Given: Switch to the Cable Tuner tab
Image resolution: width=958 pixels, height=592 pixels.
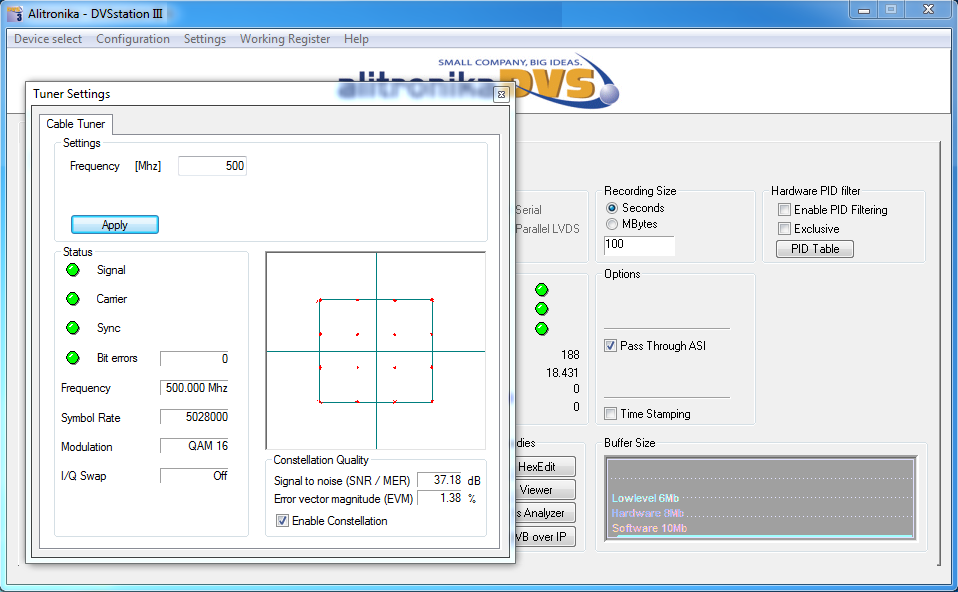Looking at the screenshot, I should pos(77,124).

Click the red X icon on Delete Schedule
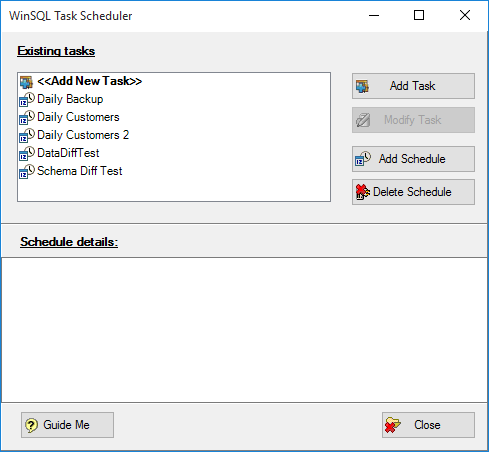(x=363, y=192)

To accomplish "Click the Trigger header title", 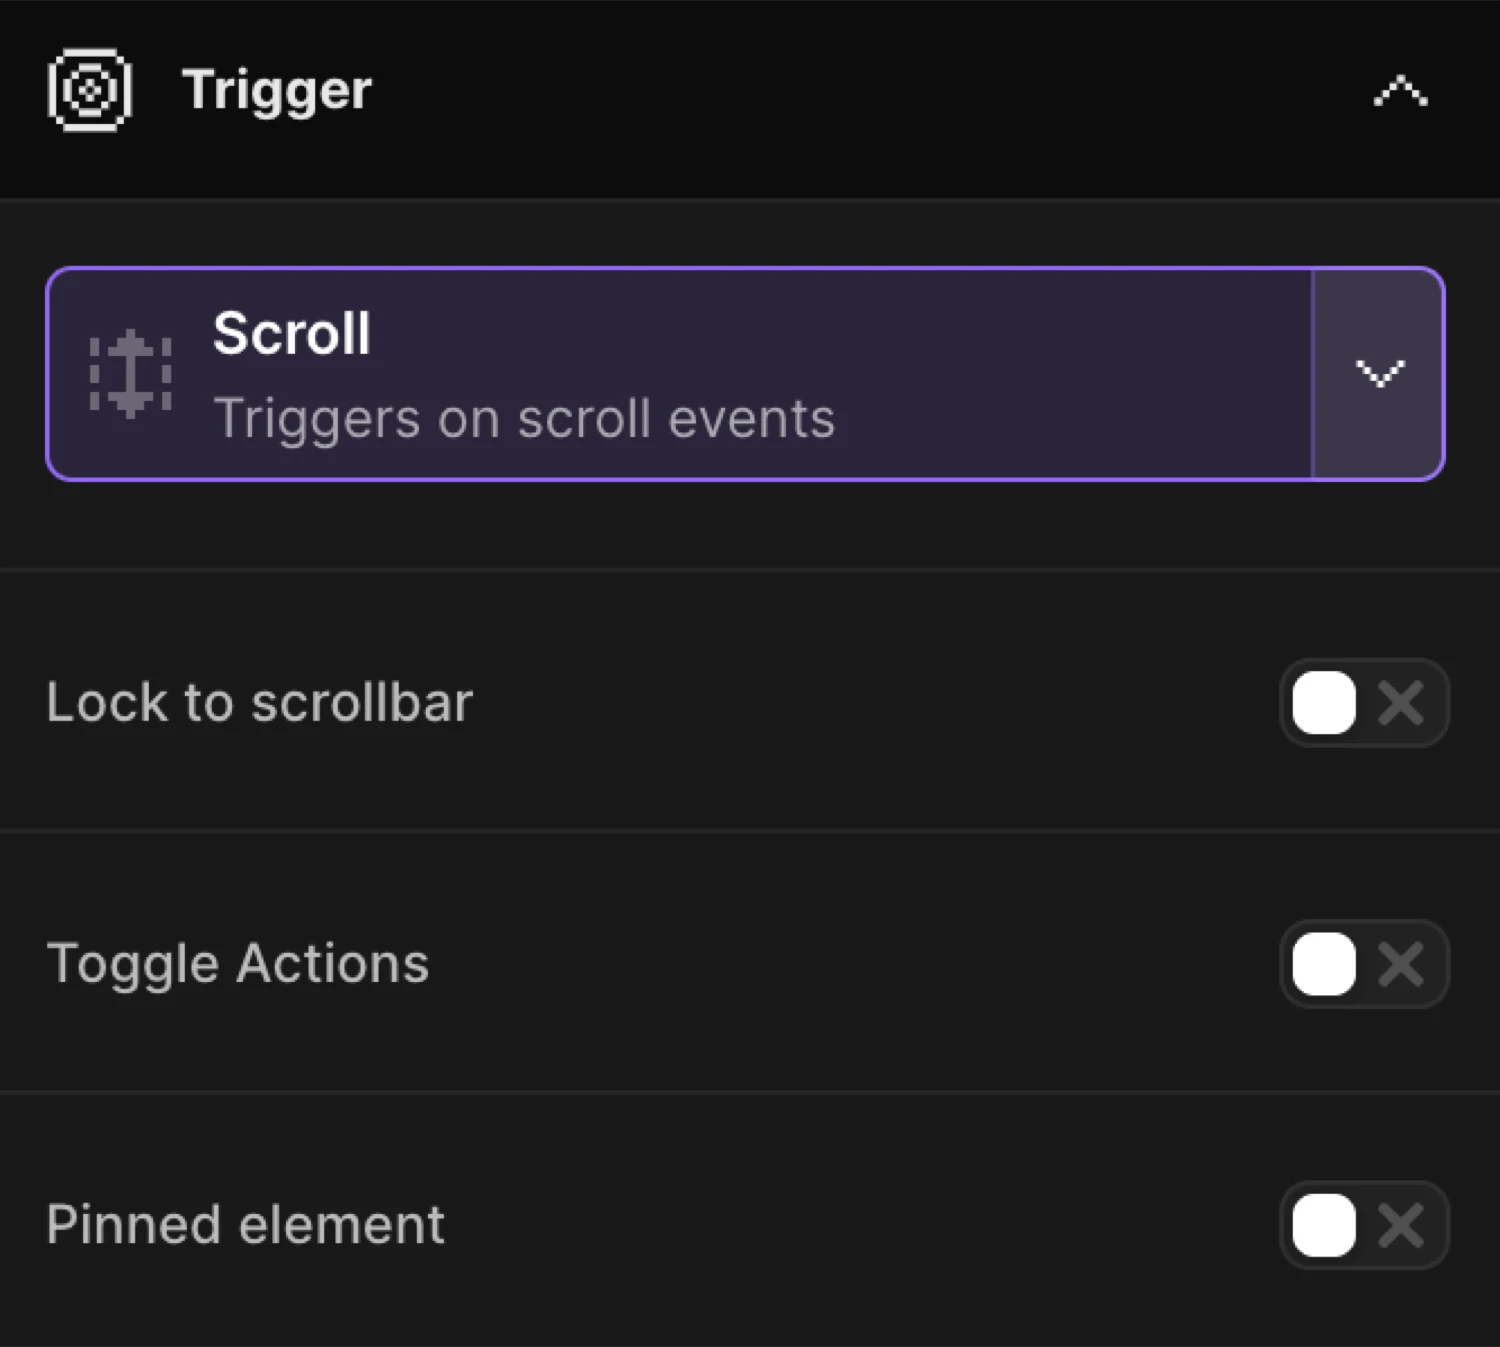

*****

[What you are asked to do] Write out all of the data above verbatim, leaving out the pictures.

[The answer]
Given: Switch to the Cable Tuner tab
Image resolution: width=958 pixels, height=592 pixels.
Looking at the screenshot, I should pos(77,124).

Click the red X icon on Delete Schedule
(x=363, y=192)

To accomplish "Click the Trigger header title", 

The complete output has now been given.